4.5 Commercialization
Efforts . Each Party
shall use Diligent Efforts to carry out its obligations under the
Commercialization Plan and Budget and to cooperate with each other
in carrying out the Commercialization Plan and Budget.
4.6 Advertising and Education;
Trademarks.
(a) The Lead Marketing Party for each country shall
be responsible for developing or having developed advertising and
education materials for the Collaboration Product for such country.
During the Collaboration Period and any Opt-In Period (or Change of
Control Period, if it applies) the Parties shall jointly own all
trademarks for the Collaboration Product.
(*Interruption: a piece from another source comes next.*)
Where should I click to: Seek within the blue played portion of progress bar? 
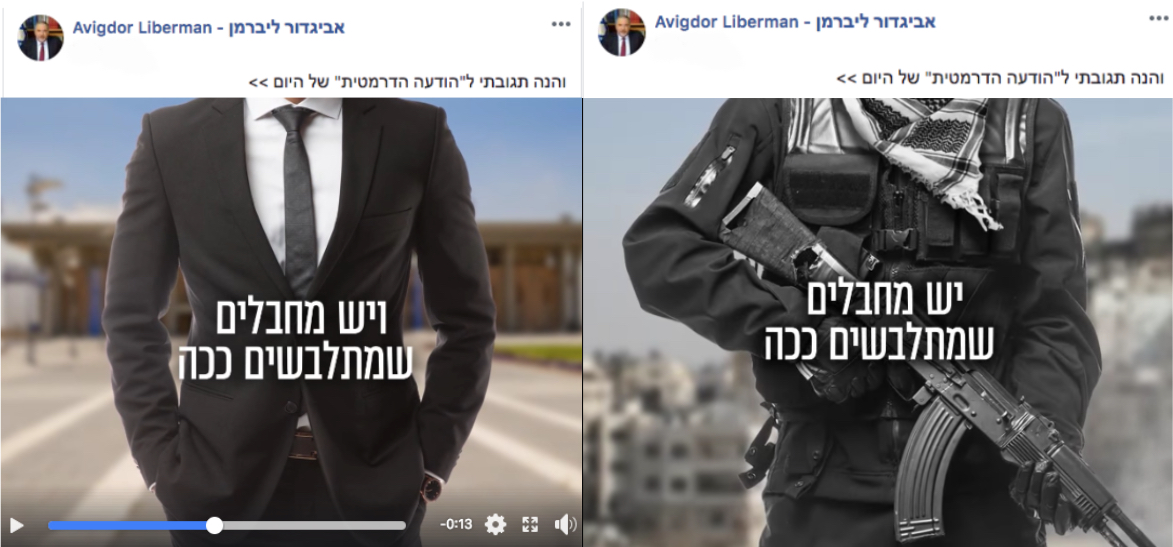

Neither Party may use any
trademark for a Collaboration Product for any purpose other than
Commercializing the Collaboration Product, except if such trademark
is transferred to it pursuant to Section 11.3.
(b) During the Collaboration Period, the Parties
agree that (i) any written and visual promotion or educational
materials for the Collaboration Product that refers to or
identifies either of the Parties shall identify or refer to both
Parties such that Nuvelo and Kirin shall both be presented and
described with equal prominence; (ii) all product labeling,
documentary information, promotional material and oral
presentations (where practical) regarding the detailing and
promoting of Collaboration Products shall display the names and
logos of both Parties with equal prominence; and (iii) any such
materials that specifically refer to the Parties shall be subject
to prompt prior review and comment by both Parties, and the Lead
shall reasonably consider any comments provided to the Lead by the
Non-Lead no later than 10 business days after the Non-Lead receives
the applicable materials.
(c) Notwithstanding the foregoing, subsections (a)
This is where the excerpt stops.